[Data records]
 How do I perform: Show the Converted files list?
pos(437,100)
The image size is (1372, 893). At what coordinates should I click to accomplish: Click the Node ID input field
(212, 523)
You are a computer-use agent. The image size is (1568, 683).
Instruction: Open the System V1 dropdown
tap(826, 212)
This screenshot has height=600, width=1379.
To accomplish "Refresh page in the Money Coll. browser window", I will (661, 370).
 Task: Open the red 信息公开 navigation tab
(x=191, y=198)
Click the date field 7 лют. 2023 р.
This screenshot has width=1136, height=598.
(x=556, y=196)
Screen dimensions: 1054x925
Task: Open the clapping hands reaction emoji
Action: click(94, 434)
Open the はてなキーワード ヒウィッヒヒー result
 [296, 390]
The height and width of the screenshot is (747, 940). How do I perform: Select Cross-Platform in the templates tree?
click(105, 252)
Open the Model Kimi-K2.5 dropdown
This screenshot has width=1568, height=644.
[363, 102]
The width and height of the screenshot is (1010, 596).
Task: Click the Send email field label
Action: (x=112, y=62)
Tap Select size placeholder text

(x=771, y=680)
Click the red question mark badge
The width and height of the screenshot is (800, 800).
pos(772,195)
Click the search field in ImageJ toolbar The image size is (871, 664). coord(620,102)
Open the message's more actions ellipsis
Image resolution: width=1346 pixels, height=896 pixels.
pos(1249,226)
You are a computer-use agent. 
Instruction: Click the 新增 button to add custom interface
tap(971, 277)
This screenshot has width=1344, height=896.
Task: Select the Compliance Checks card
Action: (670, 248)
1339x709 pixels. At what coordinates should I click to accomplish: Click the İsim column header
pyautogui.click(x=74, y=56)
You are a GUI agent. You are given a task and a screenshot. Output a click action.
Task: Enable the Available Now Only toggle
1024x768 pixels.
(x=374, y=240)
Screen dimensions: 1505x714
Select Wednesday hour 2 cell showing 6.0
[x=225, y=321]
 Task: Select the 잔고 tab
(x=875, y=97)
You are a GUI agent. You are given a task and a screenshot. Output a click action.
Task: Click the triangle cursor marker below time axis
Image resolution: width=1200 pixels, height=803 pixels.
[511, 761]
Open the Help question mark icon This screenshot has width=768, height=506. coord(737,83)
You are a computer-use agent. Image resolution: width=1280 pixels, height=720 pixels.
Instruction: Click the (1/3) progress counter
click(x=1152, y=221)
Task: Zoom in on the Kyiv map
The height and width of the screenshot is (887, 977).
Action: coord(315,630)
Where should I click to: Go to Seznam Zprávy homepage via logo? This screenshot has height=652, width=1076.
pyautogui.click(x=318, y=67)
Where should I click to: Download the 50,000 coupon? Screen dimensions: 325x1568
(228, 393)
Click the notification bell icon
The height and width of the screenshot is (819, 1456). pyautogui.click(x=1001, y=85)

*AIM OF THE TASK:* Start with the line that contains "Where should I click to: Download", end with the last line of the entries, and please retype every line in that span exactly, with no others.

*TASK SOLUTION:*
Where should I click to: Download the 50,000 coupon? Screen dimensions: 325x1568
(228, 393)
Click the notification bell icon
The height and width of the screenshot is (819, 1456). pyautogui.click(x=1001, y=85)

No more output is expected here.